MATERIAL TO PROCESS Start Marker

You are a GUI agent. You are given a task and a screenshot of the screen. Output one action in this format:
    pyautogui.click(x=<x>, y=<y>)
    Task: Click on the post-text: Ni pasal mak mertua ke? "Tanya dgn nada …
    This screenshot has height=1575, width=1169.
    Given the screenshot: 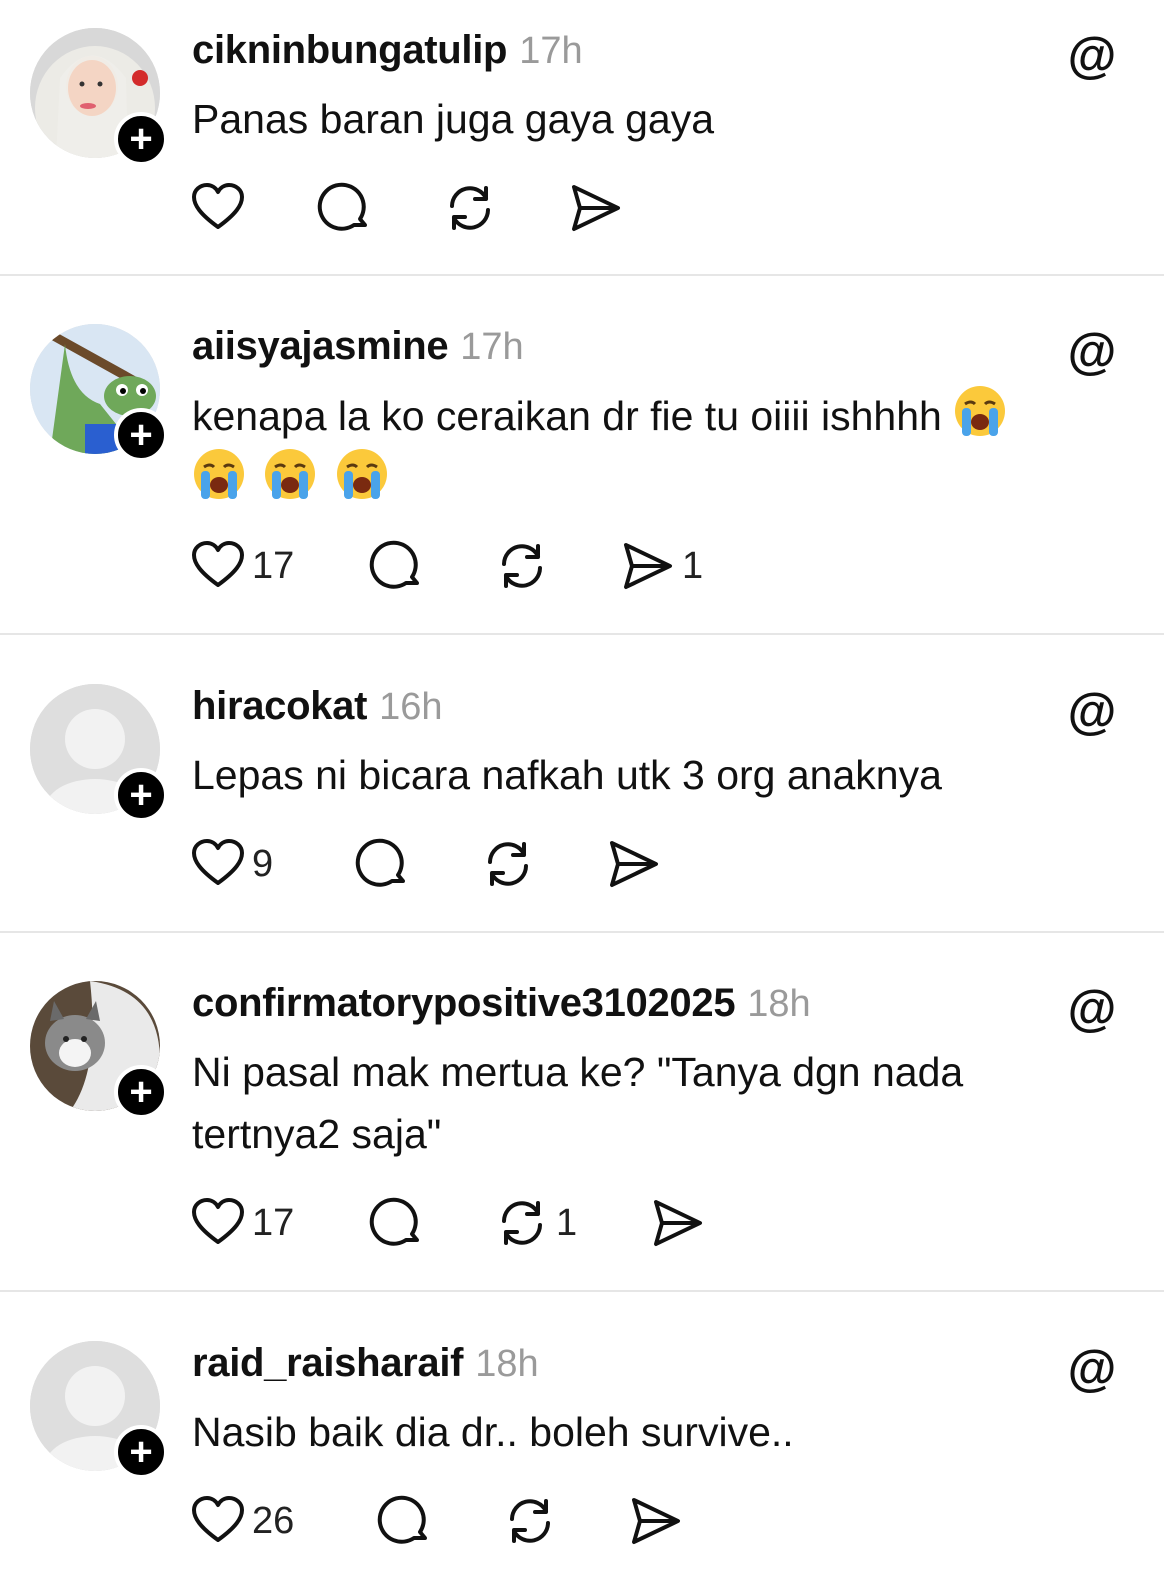 What is the action you would take?
    pyautogui.click(x=627, y=1103)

MATERIAL TO PROCESS End Marker

* [PROBLEM TO WORK ON]
Reproduce the records word for word, starting from their first line and going on through the line with "This screenshot has".

* [SOLUTION FOR THIS TASK]
You are a GUI agent. You are given a task and a screenshot of the screen. Output one action in this format:
    pyautogui.click(x=<x>, y=<y>)
    Task: Click on the post-text: Ni pasal mak mertua ke? "Tanya dgn nada …
    This screenshot has height=1575, width=1169.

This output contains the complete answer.